There are over 200 different varieties of plums grown in Australia, but you'll often see Japanese and European types in store as well. Japanese varieties are grown more extensively in Australia than European plums and usually have larger fruit with predominantly red skin. European plums, also grown in Australia tend to be smaller and their skin colour can range from yellowy green, to deep blue or purple. Most of them have a sweet yellow flesh, unlike the blood plums that introduce the season which are quite sour and are best suited in cooking. The d'Agen plum, known as the 'prune plum' is ideal for drying because of its high sugar content, and most prunes are made from this variety.

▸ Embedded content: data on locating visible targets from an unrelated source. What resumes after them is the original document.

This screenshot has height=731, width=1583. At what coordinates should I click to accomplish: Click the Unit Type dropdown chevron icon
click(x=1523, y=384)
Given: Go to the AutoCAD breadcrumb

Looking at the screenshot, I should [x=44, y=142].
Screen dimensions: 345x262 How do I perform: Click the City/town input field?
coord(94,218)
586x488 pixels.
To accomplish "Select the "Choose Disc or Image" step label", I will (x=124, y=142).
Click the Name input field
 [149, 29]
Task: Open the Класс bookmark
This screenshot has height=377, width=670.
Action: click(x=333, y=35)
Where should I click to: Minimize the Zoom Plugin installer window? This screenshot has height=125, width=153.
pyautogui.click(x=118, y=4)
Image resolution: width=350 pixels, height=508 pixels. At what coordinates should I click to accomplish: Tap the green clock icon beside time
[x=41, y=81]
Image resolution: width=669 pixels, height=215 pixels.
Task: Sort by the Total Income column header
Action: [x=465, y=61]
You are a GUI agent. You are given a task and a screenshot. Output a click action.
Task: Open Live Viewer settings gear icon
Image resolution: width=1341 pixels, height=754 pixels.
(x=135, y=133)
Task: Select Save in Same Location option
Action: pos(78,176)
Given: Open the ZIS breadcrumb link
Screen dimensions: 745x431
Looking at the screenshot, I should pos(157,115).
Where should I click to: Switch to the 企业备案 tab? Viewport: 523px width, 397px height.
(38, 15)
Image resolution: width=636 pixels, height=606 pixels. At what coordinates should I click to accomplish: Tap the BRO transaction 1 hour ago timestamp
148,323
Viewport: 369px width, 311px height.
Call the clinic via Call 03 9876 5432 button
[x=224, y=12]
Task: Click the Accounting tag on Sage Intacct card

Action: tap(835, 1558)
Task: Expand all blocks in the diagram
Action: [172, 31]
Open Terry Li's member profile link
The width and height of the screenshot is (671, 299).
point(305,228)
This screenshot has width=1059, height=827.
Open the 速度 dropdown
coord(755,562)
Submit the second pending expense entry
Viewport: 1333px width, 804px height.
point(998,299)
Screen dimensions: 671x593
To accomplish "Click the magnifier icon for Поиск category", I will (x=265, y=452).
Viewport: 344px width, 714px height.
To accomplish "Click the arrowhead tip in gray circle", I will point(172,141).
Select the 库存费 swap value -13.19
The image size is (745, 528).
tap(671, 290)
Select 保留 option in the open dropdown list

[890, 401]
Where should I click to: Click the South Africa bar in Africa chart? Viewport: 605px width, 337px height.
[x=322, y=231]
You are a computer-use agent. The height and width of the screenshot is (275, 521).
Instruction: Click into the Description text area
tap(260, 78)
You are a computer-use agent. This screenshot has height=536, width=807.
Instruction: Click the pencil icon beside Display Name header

Some newer varieties have a pinky red flesh with red to purple and black skin. These have a sweet juicy flesh and low acid skin. What's particularly interesting about plums is that, just like human fingerprints, each stone is unique to a particular variety.

The sweetest eating plums are those with little white speckles over the skin as this indicates the presence of natural sugar.

Select fruit where the skin is intact with no signs of wrinkling. Brown patches are a sign of sunburn which can also affect the quality of the fruit.

Plums are picked when they are nearly ripe and will ripen at room temperature over a few days. You can test for ripeness when the fruit gives to gentle pressure. A ripe plum will also have a fragrant aroma. Generally the fruit will become dull once ready to eat. Once ripe they can be stored in the fridge for up to five days. Plums are in season from November to May.

Prunes are simply dried plums, and are favoured by nutritionists due to their high fibre content. Adding a few chopped prunes to your morning muesli benefits bowel health and aids digestion. Prunes are also a concentrated source of antioxidants.

Buy prunes that are plump and shiny, and store in a cool dark place where they will keep for several months. Alternatively store in the fridge to extend their shelf life, but make sure the container is sealed tightly to prevent drying out.

Prunes have a very high ORAC (Oxygen Radical Absorbance Capacity) rating, a score that reflects the antioxidant power of foods and chemical substances per 100 grams. They rank high with a rating of 5770 for approximately 10 prunes, so with 4 prunes per day that's a score of 2308. This is in comparison to plums, at 949, strawberries at 1540 and apples at 218 per 100 grams.